Figure 1: Scenario 1 of only Sussex animals colour-coded at a herd level.

SCENARIO 2

The Sussex, a Dairy Bos taurus breed and a Beef Bos taurus breed cattle genotypes were collated with a Zebu indicus breed of African origin, a composite breed of American origin and an indigenous Sanga breed. The addition of the breeds with known Bos indicus ancestry increased the variation in genetic composition and allowed for a greater analysis of genetic differences between all the animals in the dataset. As can be seen in Figure 2, the distance between the Taurine breeds decreased due to a data structure that allowed for the identification of genetic differences. Here we can easily observe the distinct breed clusters and we see the greatest difference between the Zebu cluster (yellow) and the Taurine breeds, with the composite and Sanga breed clustering between the Taurine and Zebu breeds. Although all these breeds share ancestry in that they are all of Bos origin, the fact that all the breeds cluster away from each is a sign of the genetic pressures each breed uniquely faces.

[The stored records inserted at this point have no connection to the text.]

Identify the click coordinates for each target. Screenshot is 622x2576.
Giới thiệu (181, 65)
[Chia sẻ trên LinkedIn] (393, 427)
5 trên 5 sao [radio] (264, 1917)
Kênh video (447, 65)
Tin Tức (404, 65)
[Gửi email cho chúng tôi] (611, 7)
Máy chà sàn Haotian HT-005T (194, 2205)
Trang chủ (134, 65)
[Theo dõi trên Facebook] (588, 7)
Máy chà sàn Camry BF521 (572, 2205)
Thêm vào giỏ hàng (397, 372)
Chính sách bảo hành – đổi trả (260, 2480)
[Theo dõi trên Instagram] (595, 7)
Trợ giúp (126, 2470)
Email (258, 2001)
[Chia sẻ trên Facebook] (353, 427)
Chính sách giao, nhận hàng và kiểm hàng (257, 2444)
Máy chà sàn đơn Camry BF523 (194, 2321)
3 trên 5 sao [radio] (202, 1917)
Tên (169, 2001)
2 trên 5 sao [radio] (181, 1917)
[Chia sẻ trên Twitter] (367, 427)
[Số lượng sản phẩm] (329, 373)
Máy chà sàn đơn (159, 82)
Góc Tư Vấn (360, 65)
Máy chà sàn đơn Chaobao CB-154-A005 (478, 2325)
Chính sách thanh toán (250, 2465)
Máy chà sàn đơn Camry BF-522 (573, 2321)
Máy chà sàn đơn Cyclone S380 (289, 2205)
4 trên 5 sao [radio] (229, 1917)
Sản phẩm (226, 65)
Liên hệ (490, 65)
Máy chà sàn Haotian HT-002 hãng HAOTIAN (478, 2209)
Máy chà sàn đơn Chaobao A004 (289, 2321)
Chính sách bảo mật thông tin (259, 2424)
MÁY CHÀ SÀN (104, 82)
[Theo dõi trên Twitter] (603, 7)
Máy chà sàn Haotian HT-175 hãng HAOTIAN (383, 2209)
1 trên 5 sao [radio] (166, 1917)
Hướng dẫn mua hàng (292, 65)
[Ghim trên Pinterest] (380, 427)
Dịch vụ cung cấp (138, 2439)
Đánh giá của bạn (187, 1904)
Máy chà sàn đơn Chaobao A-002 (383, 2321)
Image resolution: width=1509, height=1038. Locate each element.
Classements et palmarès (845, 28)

Figure 2: A ”Genebox” with the 3 Bos taurus breeds, a composite breed, a Sanga breed and the Zebu indicus breed.

Figure 3 represents a rotation of Figure 2. As this “Genebox” is 3D, it allows for a better assessment of depth in genetic diversity, in comparison to the 2D plot. Here we can assess diversity according to the first principal component (PCA1). The Zebu indicine breed clusters on the left, with the composite breed clustering in the middle, as it is comprised of both Taurine and Indicine ancestry. All three Taurine breeds clustering to the right indicates shared ancestry. It can be seen that the Taurine breeds differ on the second and third principal component (PCA2 and PCA2), with the dairy breed (blue) clustering above the Sussex (black), while the other Taurine beef breed (brown) clusters closer to the Sussex.

Figure 3: The same as Figure 2, just from a different angle

IN SUMMARY

An interesting observation was noticed between the two different Scenarios above. In Scenario 1, the Sussex genotypes were seen to cluster directly in the centre of the “Genebox” with various branches possibly indicating lines within a herd. In Scenario 2 we observe the distinct and tight clustering of animals within their breed of origin. The analysis uses no pedigree information, only the genomic information, and with over 40 000 markers, it makes this analysis highly accurate. One must keep in mind that the Sussex is the smallest genomic population in this analysis. The population size will play a role in the size of the cluster as this is attributed to the amount of genetic diversity within each breed. As not many SA Sussex animals have been genotyped, the amount of genetic diversity here may not be representative of the whole breed. It is recommended to genotype as many animals from numerous herds that have different environmental and selection pressures.